### Consegna
Per favore, ricopia per intero il testo sul principio di Peter riportato qui sotto, senza cambiare nulla.

In sintesi credo che un’organizzazione sana dovrebbe cercare di elevare tutti a livello di eroe, ma contemporaneamente dovrebbe strutturarsi per non averne bisogno mai, se non in casi veramente eccezionali.

Il principio di Peter

Il lavoro è un sistema per mantenere e possibilmente elevare il proprio benessere pertanto le persone, in modo del tutto naturale ambiscono ad una crescita economica.
Nel momento in cui i percorsi di crescita sono standardizzati, le persone, indipendentemente dalle proprie attitudini, cercheranno di percorrerli.

Nell’organizzazione colui che che sarà ritenuto adatto (non necessariamente meritevole) risalirà la scala gerarchica di gradino in gradino, ma si fermerà nel ruolo che gli è meno congeniale. Non essendo prevista una retrocessione, rimarrà bloccato in una situazione in cui esprime la propria massima incompetenza.

Il soggetto che incappa in questo fenomeno si godrà i benefici della posizione raggiunta, ma soffrirà sentendosi inadeguato. A questo punto, quasi avesse vinto immeritatamente il primo premio alla lotteria, comincerà a temere per la propria poltrona. In fondo quanto tempo potrà passare prima che qualcuno si accorga della sua incompetenza ? Questo pensiero lo indurrà ad arroccarsi sulla propria posizione alzando gli scudi per difenderla. Mantenere lo status quo diventerà il suo unico obiettivo. Rifuggire le innovazione sembrerà un buona strategia. Circondarsi di persone servili aumenterà le probabilità di far durare il più a lungo possibile questo piccolo regno ottuso.

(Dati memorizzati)
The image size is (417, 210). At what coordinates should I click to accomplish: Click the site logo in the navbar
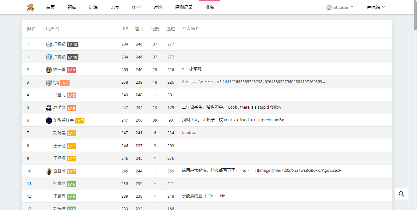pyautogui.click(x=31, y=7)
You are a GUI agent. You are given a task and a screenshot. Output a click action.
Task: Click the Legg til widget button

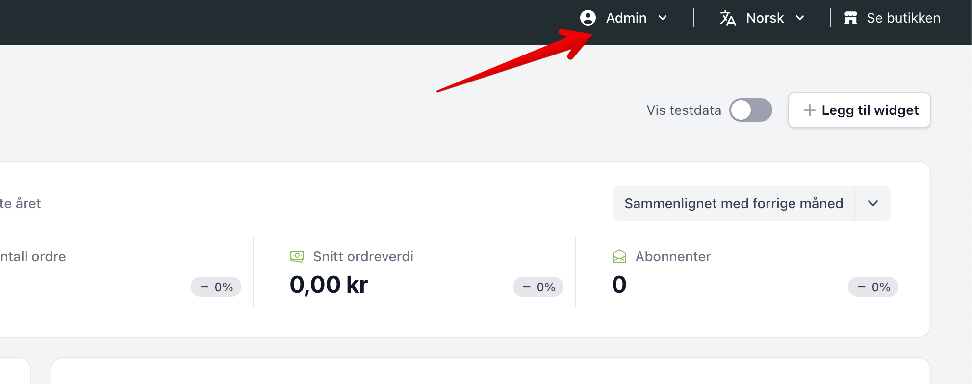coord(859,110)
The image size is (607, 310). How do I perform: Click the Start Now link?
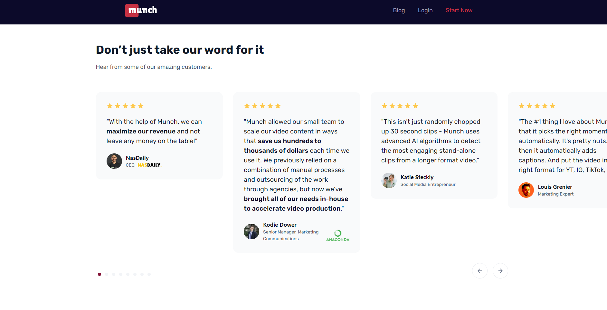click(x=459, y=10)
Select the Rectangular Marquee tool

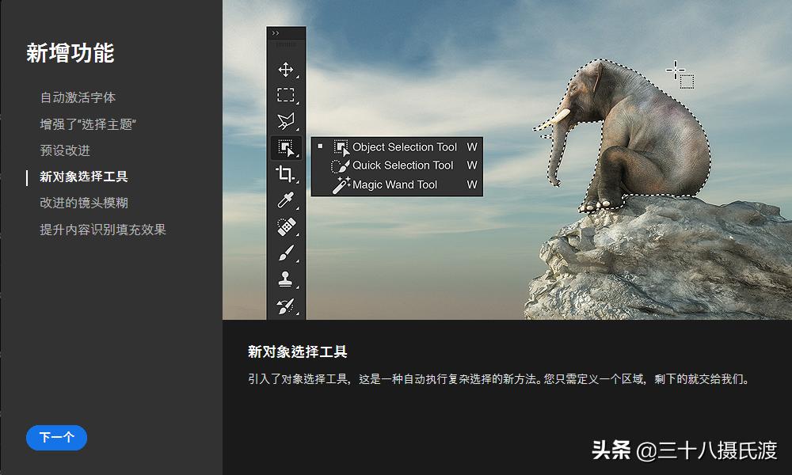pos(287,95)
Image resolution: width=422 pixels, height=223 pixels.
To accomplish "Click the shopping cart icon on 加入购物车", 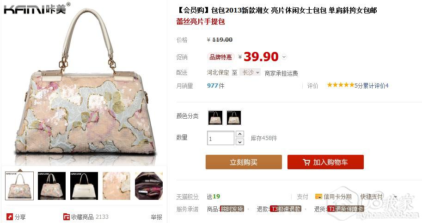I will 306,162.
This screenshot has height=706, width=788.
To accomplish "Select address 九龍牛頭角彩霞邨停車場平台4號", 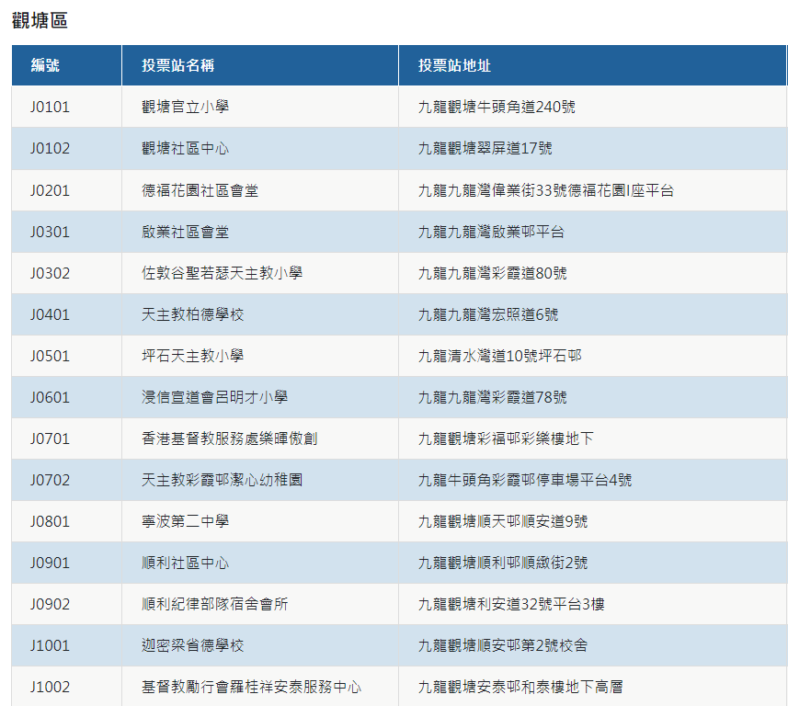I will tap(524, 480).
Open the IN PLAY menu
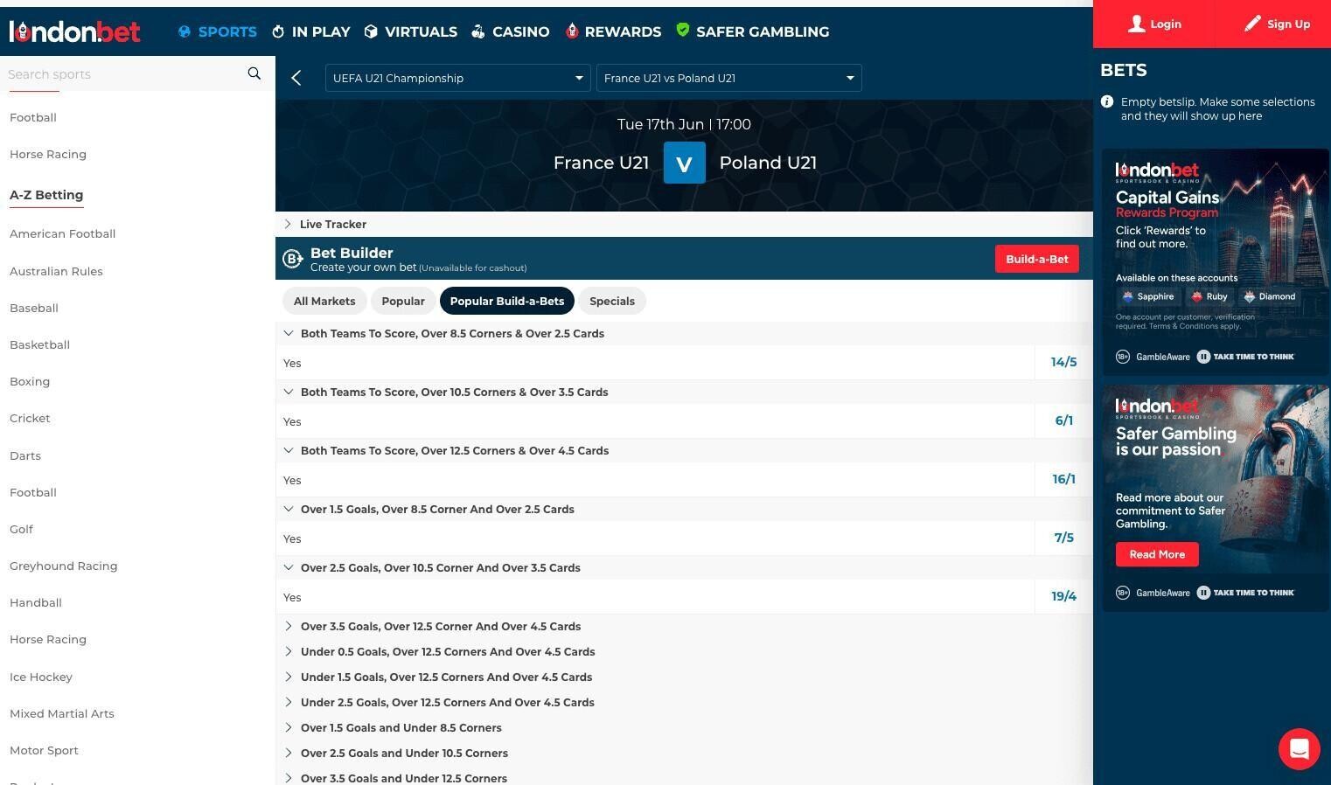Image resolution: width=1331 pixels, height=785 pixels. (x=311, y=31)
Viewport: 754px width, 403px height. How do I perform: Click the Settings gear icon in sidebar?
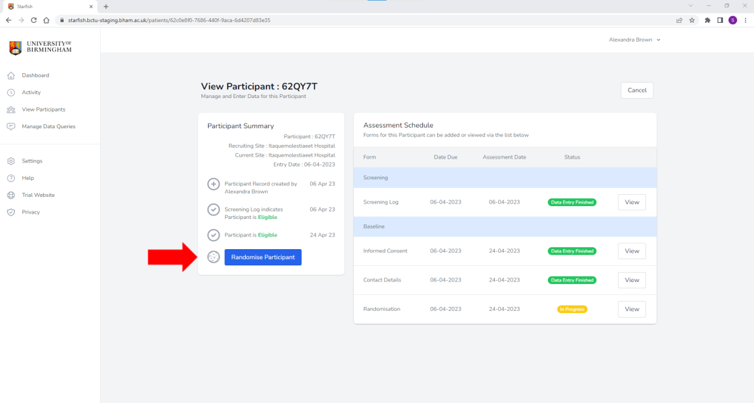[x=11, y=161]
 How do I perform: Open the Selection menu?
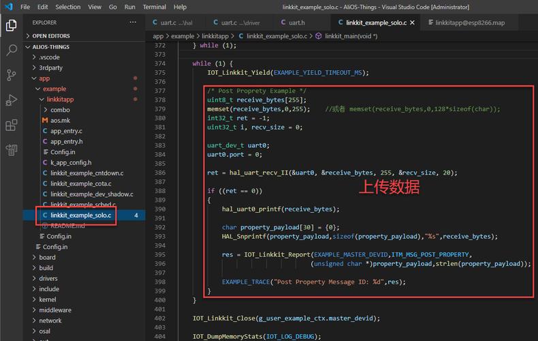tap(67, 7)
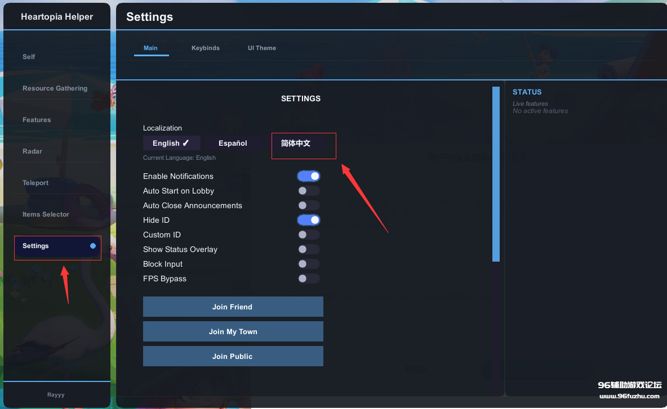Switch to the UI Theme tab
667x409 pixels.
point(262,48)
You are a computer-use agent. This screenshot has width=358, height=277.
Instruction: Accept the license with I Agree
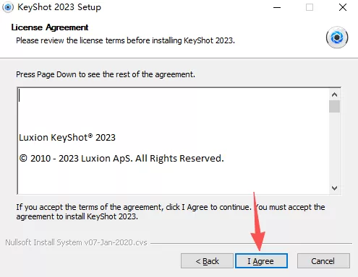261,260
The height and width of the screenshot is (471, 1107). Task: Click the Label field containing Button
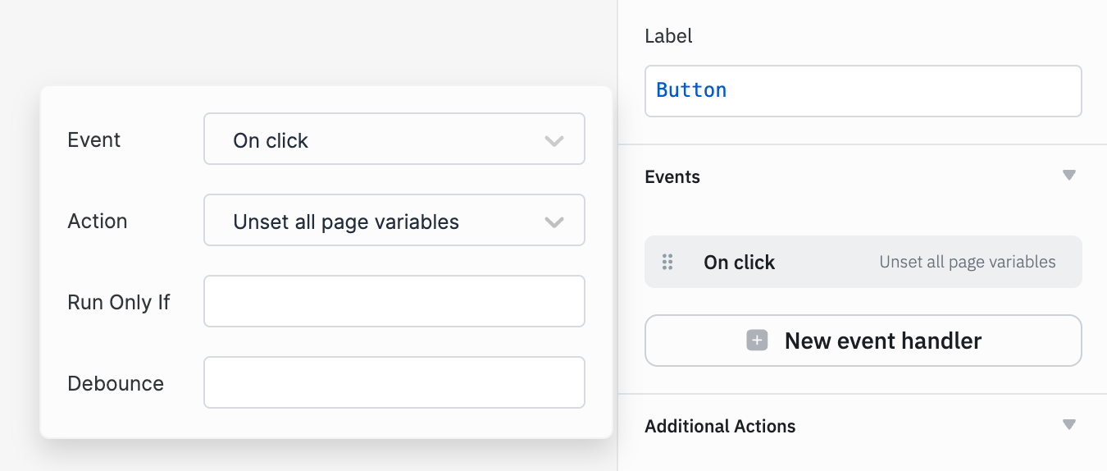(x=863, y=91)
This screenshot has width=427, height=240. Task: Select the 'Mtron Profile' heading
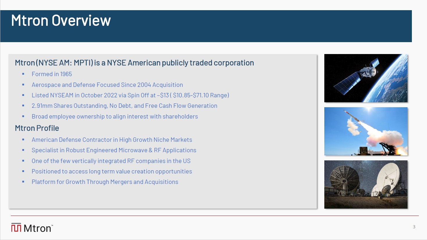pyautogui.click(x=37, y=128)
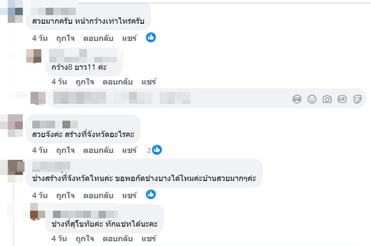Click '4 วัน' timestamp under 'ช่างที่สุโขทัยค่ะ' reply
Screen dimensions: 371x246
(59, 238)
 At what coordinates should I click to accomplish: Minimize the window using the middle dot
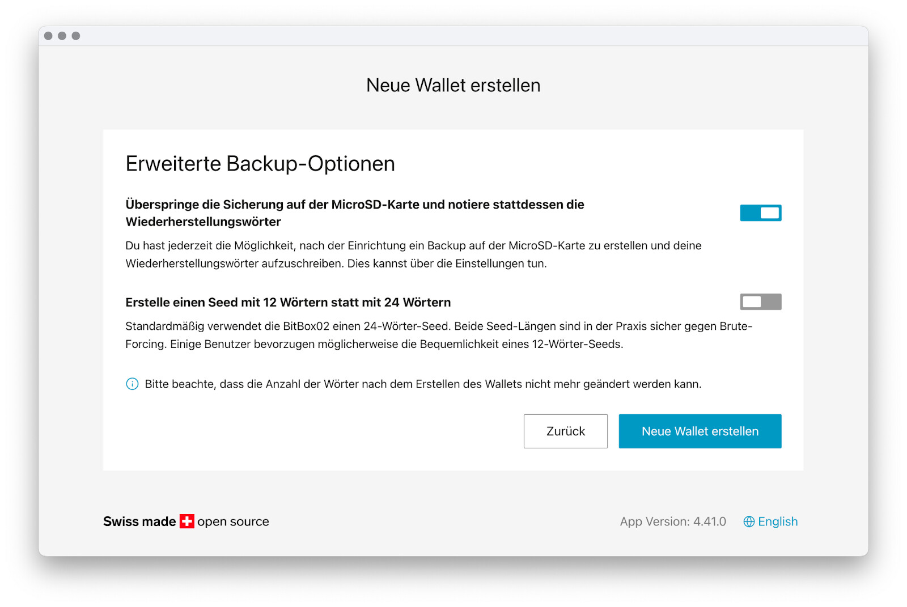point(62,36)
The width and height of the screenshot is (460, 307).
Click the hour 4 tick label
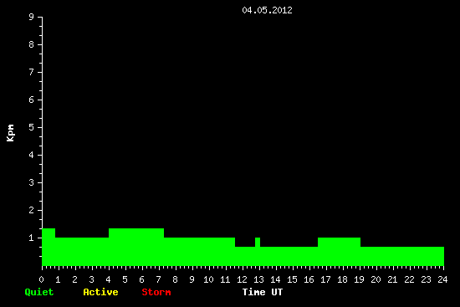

### Risposta scritta
In sintesi credo che un’organizzazione sana dovrebbe cercare di elevare tutti a livello di eroe, ma contemporaneamente dovrebbe strutturarsi per non averne bisogno mai, se non in casi veramente eccezionali.

Il principio di Peter

Il lavoro è un sistema per mantenere e possibilmente elevare il proprio benessere pertanto le persone, in modo del tutto naturale ambiscono ad una crescita economica.
Nel momento in cui i percorsi di crescita sono standardizzati, le persone, indipendentemente dalle proprie attitudini, cercheranno di percorrerli.

Nell’organizzazione colui che che sarà ritenuto adatto (non necessariamente meritevole) risalirà la scala gerarchica di gradino in gradino, ma si fermerà nel ruolo che gli è meno congeniale. Non essendo prevista una retrocessione, rimarrà bloccato in una situazione in cui esprime la propria massima incompetenza.

Il soggetto che incappa in questo fenomeno si godrà i benefici della posizione raggiunta, ma soffrirà sentendosi inadeguato. A questo punto, quasi avesse vinto immeritatamente il primo premio alla lotteria, comincerà a temere per la propria poltrona. In fondo quanto tempo potrà passare prima che qualcuno si accorga della sua incompetenza ? Questo pensiero lo indurrà ad arroccarsi sulla propria posizione alzando gli scudi per difenderla. Mantenere lo status quo diventerà il suo unico obiettivo. Rifuggire le innovazione sembrerà un buona strategia. Circondarsi di persone servili aumenterà le probabilità di far durare il più a lungo possibile questo piccolo regno ottuso.